Every once in a while the teen librarian cajoles me into trying out a new tween program. It makes sense, our tweens are her future teens. She sent me a link for a Bad Art Night program that the Ontarian Librarian did and I wasn’t into the idea at first. Our tween programming isn’t bad, but I was kind of bored of it, and I was getting way more interested in early literacy programming. But after some more thought I decided to try out my own Bad Art Night. And not to ruin the suspense, but it. was. AWESOME.
Age: Grades 3-6
Time: 1 hour
Max number of Kids: 15
Cost: $25, plus previously owned materials
Marketing: Children in grades 3-6 will create some “Bad Art” with materials provided and vote on the “worst” art. A fun, creative program with no pressure for perfection.
The best part about this program was that I had so many materials on hand. I scavenged our storage room for most of the crafting goods. I scored two 7 packs of 11×14 canvases at Michaels for $10 each (they are usually $19.99!) Our brushes had seen better days, so I also picked up a $5 pack of 24 nicer brushes. Here is a mostly comprehensive list of everything I had to offer:
- Duct tape scissors, these are seriously incredible (https://www.amazon.com/Fiskars-Crafts-Duck-Scissors-8-Inch/dp/B00N2QURKW)
- Glue sticks
- Foam paint stampers
- Popsicle Sticks
- Wash tapes
- Duct Tapes
- 9 different paint colors
- Foam shapes (cut from a previous program)
- Felt strips
Selection of Materials
I used to do a program called Iron Chef Cupcakes. I loosely based it around competitive cooking shows. Kids would have a short amount of time to select their materials and then were given an amount of time to decorate their cupcakes. It was fun, messy, sugary, and creative. I view Bad Art Night as the art version of Iron Chef Cupcakes.
First, I had each table come up to select their paint colors. Each kid got a paper plate and they were each only allowed to select 3 paint colors to use. I asked the kids who hadn’t had their turn yet to think about the colors they wanted before it was their turn. This didn’t take as much time as I thought it would, but I definitely got paint all over my hands in the process. The canvases were already at each seat with one cup of water in the middle of each table as a brush washing cup.
I told them that scissors, brushes, glue sticks, and the foam paint stampers didn’t have to be collected during the 30 second stint. They could come up at any point during the program to collect them.
Once everyone was settled with all their materials and canvases I gave them about thirty minutes to create their art. Partway through this time I offered each kid an additional 10 seconds to grab more craft materials from the front table.
Once everyone had their plates of paint, I called up each table again (there were 2-4 kids at each table) and they each got a fresh paper plates. I set a timer for 30 seconds on my phone and in that time the kids could take whatever they could fit onto their plate. Some kids took just what they needed and some filled their plate. I did watch to make sure one kid didn’t take everything of a certain material and if they were I asked them to leave some stuff for others.

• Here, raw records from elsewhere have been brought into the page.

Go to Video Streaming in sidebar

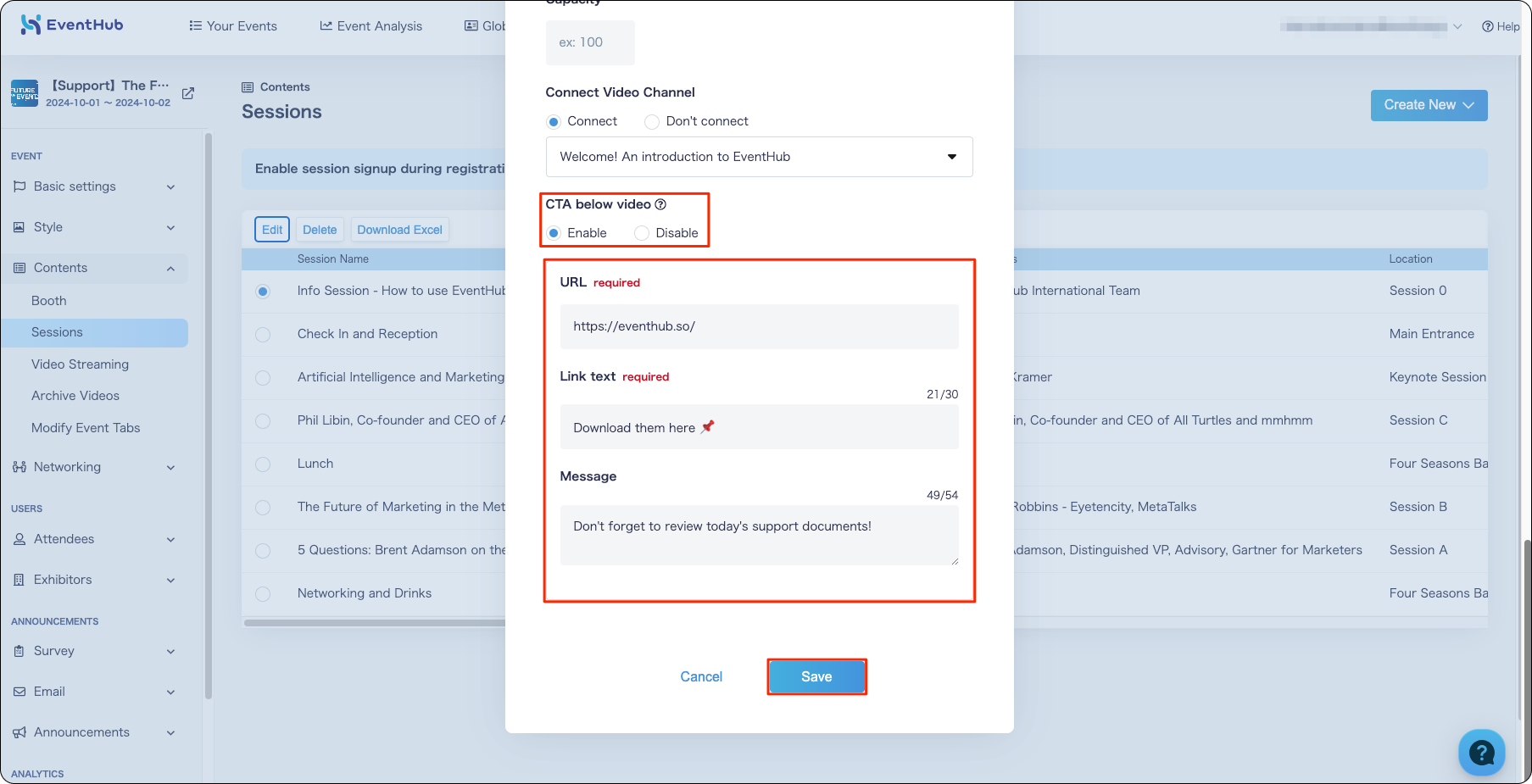pos(80,364)
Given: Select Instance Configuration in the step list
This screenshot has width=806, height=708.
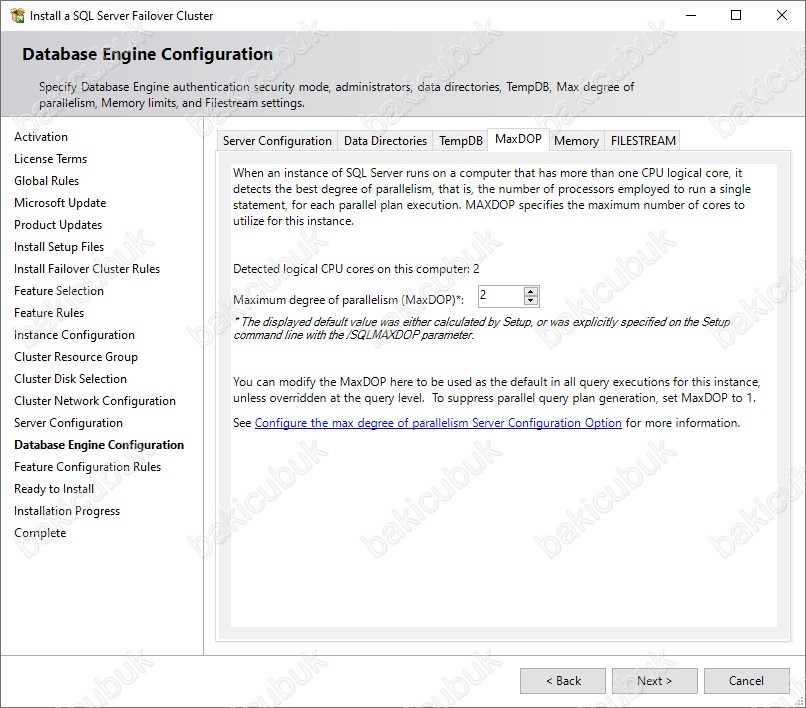Looking at the screenshot, I should (x=74, y=335).
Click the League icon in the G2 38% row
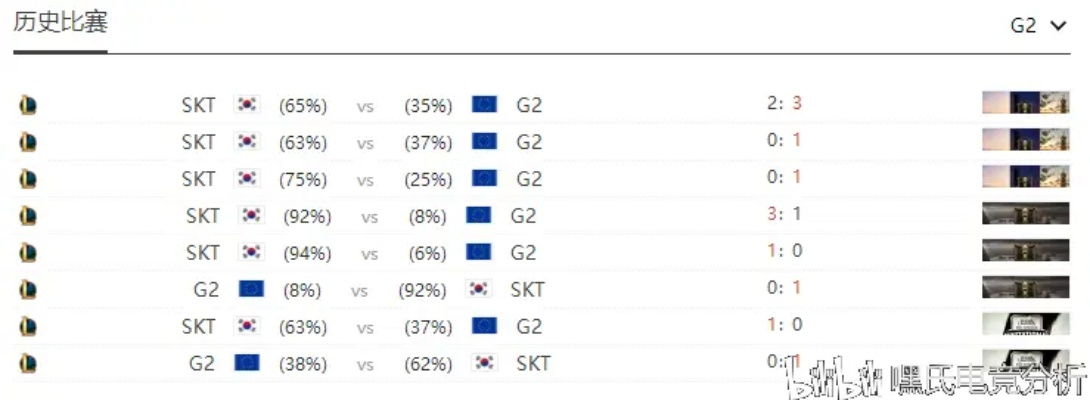The image size is (1090, 400). click(x=28, y=363)
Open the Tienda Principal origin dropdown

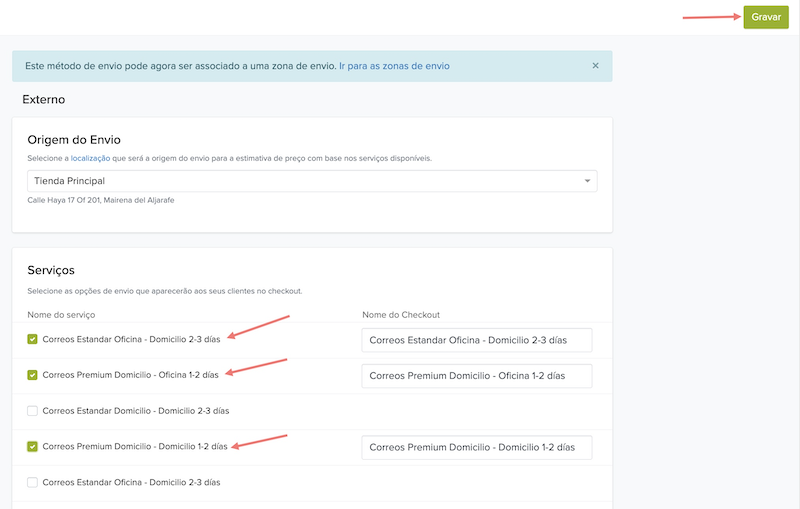point(312,181)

When the time was up everyone had to drop whatever they were doing. We went around the room and each kid said the title of their art piece. If I had more time, I would have also made them give a description of what their art piece was. This can be fun and silly; I was definitely not looking for serious art descriptions.
Voting and Judging
I gave each kid two popsicle sticks. These were their voting implements. They all walked around the room to look at everyone’s art creations and they could vote by placing the stick next to the canvas they wanted to win. We had a tie for the popular vote. I got my own vote as a judge extraordinaire, so all in all we had three winners. All the winners got to pick a book from a small pile of ARCs and other books I had to be holding on to for this reason.
It was such a fun program. I loved seeing how creative the kids could and they loved the “competition, but no pressure” format of the program.
The only thing I would potentially change is the title of the program. I had one kid who intentionally made her art “bad” because she wanted to win. At the beginning of the program I told them I didn’t think there really was such a thing as bad artwork and that they were free to make whatever they wanted. But she took is very literally. So I’m going to think about the title for the future.
I definitely could see doing this again, especially considering it was not too expensive and there’s wasn’t a lot of prep. Though there was plenty to clean up!